• WRITTEN REQUEST: Reproduce the lines below word for word, from the first one through the line containing "click(x=39, y=15)", with both of those lines included.

• DATA PROVIDED:

%%

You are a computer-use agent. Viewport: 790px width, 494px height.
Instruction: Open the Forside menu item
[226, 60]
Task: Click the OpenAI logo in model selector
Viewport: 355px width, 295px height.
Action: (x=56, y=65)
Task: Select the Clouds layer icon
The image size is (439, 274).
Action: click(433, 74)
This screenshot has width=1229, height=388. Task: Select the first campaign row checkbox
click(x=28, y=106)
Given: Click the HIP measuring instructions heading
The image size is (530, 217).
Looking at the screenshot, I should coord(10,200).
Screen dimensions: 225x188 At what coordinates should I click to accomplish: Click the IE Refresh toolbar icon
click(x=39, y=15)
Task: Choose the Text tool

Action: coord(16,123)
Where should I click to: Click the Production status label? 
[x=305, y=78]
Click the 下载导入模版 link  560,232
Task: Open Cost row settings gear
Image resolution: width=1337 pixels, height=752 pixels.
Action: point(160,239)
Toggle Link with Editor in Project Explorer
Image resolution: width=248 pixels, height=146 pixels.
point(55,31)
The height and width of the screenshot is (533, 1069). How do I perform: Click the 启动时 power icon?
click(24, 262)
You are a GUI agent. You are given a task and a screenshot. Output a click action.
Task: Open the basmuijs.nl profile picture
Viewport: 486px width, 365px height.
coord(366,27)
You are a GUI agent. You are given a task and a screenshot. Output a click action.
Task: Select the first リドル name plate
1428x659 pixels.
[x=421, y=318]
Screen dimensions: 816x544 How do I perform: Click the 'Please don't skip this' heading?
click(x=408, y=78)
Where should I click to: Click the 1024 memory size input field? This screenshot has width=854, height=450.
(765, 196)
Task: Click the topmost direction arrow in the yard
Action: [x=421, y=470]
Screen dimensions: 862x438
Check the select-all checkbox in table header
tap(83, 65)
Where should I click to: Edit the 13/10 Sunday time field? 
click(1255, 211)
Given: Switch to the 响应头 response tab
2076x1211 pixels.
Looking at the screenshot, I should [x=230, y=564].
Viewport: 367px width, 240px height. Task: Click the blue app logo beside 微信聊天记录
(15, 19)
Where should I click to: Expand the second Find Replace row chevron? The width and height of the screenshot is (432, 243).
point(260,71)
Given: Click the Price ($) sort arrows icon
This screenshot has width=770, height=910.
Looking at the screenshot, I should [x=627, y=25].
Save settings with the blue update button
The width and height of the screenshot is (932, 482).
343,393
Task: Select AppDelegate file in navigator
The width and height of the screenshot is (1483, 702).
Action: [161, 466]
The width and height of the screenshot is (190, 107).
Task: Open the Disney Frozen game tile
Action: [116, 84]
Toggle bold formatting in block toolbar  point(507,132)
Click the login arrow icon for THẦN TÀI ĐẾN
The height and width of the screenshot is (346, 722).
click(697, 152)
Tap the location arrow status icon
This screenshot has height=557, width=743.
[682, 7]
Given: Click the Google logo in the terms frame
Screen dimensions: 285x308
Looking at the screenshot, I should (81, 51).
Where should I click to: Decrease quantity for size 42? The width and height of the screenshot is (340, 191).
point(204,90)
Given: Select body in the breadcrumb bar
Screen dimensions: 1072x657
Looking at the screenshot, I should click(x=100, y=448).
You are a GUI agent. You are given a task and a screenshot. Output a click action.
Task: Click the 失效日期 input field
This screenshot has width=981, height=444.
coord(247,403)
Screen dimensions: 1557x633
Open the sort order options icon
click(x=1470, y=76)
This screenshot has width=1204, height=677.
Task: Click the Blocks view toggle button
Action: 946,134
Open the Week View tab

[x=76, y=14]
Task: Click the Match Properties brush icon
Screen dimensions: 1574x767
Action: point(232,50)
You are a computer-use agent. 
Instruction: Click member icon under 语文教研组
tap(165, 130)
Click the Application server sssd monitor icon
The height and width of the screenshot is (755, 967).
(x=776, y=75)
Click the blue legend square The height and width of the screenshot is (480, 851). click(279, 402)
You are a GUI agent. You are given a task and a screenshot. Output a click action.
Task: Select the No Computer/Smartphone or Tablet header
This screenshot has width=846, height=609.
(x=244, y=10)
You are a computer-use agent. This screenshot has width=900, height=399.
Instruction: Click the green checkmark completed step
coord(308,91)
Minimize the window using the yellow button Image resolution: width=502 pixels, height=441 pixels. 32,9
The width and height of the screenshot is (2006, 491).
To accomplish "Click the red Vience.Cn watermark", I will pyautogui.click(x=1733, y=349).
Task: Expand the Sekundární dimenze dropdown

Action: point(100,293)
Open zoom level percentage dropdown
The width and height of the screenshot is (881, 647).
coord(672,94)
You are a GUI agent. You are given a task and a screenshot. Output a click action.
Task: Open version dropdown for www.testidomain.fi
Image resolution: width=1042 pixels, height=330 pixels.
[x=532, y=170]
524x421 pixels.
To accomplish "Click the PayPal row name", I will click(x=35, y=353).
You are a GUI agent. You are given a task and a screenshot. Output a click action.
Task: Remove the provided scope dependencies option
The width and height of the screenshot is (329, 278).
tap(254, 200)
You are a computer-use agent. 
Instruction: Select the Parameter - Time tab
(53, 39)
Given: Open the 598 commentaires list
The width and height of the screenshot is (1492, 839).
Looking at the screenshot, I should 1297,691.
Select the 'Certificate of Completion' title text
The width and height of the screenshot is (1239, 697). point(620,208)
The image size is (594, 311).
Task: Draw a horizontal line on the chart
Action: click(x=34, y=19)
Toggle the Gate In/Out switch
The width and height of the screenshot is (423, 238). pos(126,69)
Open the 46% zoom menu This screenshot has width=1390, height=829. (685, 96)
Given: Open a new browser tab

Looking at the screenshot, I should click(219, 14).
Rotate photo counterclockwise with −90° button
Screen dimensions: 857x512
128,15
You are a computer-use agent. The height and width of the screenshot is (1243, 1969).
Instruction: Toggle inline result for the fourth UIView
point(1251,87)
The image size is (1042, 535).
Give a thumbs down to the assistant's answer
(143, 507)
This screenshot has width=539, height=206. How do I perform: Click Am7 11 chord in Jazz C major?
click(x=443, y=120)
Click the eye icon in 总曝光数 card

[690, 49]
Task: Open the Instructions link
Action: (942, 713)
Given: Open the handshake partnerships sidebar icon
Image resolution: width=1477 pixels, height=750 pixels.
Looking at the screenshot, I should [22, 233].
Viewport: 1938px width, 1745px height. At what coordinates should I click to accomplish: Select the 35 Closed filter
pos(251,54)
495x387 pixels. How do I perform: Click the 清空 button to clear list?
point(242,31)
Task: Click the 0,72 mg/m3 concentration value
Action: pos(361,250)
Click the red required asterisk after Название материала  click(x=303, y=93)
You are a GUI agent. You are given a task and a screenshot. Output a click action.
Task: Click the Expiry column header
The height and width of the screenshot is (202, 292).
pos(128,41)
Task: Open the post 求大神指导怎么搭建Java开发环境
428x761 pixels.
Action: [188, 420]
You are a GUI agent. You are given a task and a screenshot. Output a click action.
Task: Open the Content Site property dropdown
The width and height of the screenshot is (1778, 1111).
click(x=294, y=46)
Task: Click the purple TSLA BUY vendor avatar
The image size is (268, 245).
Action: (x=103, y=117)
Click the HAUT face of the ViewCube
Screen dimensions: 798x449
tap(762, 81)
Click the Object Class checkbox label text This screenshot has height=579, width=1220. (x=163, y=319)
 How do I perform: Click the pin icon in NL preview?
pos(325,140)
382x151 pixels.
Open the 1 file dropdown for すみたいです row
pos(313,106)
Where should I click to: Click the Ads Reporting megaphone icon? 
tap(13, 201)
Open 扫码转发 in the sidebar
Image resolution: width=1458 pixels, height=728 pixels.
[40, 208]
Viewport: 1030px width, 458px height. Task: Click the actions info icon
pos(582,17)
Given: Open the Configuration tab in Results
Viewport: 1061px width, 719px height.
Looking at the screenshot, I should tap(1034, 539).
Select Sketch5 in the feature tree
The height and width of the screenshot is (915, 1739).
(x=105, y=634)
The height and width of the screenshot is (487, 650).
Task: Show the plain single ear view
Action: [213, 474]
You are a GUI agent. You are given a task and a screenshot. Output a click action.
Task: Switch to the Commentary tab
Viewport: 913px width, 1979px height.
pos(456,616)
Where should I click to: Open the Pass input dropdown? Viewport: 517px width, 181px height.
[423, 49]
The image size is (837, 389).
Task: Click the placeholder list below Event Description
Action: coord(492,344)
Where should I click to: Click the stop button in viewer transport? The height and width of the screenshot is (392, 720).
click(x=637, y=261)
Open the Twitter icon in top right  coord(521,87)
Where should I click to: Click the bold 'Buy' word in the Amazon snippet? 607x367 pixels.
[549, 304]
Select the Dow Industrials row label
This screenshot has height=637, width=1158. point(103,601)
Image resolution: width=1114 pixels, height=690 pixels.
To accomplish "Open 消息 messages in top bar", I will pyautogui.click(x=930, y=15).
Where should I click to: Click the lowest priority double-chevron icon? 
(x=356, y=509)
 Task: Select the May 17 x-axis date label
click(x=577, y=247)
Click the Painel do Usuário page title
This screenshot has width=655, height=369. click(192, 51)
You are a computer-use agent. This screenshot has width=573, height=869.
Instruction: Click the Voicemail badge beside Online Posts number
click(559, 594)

%%

• SOLVED EXERCISE:
You are a computer-use agent. Viewport: 790px width, 494px height.
Instruction: Open the Forside menu item
[226, 60]
Task: Click the OpenAI logo in model selector
Viewport: 355px width, 295px height.
Action: (x=56, y=65)
Task: Select the Clouds layer icon
The image size is (439, 274).
Action: click(433, 74)
This screenshot has width=1229, height=388. Task: Select the first campaign row checkbox
click(x=28, y=106)
Given: Click the HIP measuring instructions heading
The image size is (530, 217).
Looking at the screenshot, I should coord(10,200).
Screen dimensions: 225x188 At what coordinates should I click to accomplish: Click the IE Refresh toolbar icon
click(x=39, y=15)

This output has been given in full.